:: About this task ::
The line containing "Viewport: 1450px width, 840px height." marks the start; return it and every line after it in the listing below, exactly, through the last.

:: Dataset ::
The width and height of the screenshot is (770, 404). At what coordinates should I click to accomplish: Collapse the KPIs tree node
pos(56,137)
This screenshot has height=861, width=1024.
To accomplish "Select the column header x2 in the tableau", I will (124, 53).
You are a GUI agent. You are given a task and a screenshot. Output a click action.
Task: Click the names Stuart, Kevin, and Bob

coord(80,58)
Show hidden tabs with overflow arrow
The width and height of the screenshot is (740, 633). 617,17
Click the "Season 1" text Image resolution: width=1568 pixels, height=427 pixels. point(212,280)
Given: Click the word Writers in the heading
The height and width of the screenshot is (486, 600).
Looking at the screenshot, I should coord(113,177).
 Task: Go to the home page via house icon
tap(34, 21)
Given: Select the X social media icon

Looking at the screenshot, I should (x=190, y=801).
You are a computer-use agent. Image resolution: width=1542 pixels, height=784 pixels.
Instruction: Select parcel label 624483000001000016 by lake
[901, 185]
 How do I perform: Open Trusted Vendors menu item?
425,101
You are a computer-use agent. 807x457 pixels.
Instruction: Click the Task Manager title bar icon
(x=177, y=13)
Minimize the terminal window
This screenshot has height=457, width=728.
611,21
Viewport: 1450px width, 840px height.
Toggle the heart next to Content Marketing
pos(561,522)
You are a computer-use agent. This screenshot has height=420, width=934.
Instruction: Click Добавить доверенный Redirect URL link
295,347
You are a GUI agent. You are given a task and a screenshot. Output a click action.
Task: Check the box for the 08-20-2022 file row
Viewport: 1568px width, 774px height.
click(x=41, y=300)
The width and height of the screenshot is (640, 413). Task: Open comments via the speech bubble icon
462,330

:: Written solution ::
Viewport: 1450px width, 840px height.
Toggle the heart next to Content Marketing
pos(561,522)
You are a computer-use agent. This screenshot has height=420, width=934.
Instruction: Click Добавить доверенный Redirect URL link
295,347
You are a GUI agent. You are given a task and a screenshot. Output a click action.
Task: Check the box for the 08-20-2022 file row
Viewport: 1568px width, 774px height.
click(x=41, y=300)
The width and height of the screenshot is (640, 413). Task: Open comments via the speech bubble icon
462,330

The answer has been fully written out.